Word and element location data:

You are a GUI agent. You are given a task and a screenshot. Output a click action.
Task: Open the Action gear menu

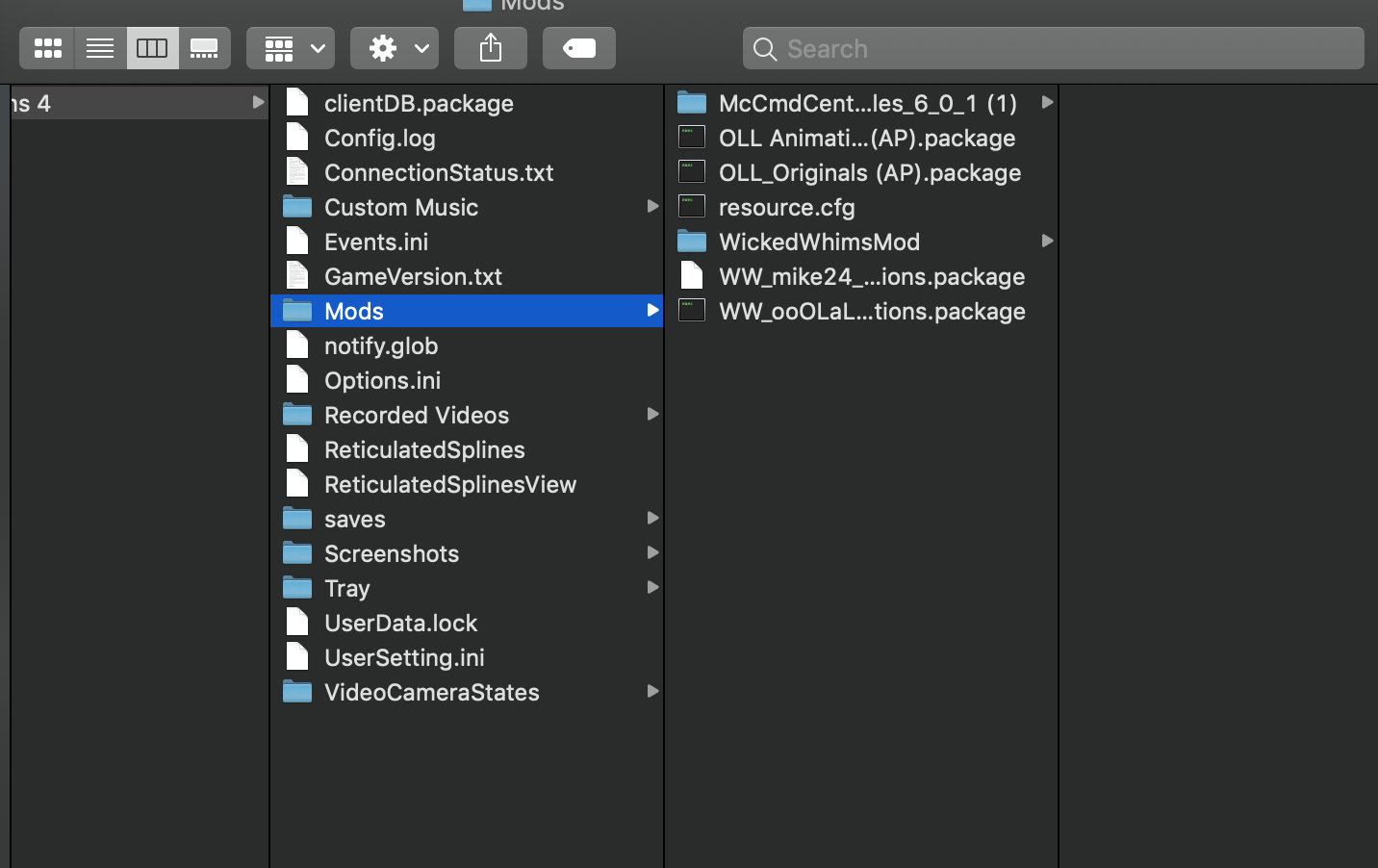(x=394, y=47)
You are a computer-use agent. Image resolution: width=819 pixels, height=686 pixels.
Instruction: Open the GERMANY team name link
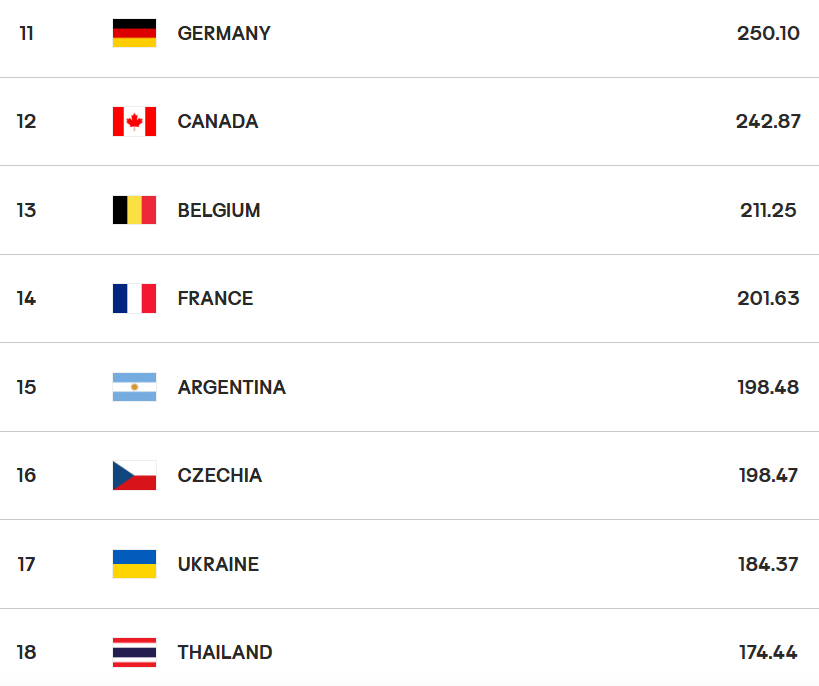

Goal of the exercise:
In every one of the rows above, substitute "Select" for "Open" and leave all other wording unchanged. Omit the pictures from your answer.

In response:
You are a GUI agent. You are given a task and a screenshot. Output a click action.
Task: Select the Action gear menu

(x=394, y=47)
You are a computer-use agent. Image resolution: width=819 pixels, height=686 pixels.
Instruction: Select the GERMANY team name link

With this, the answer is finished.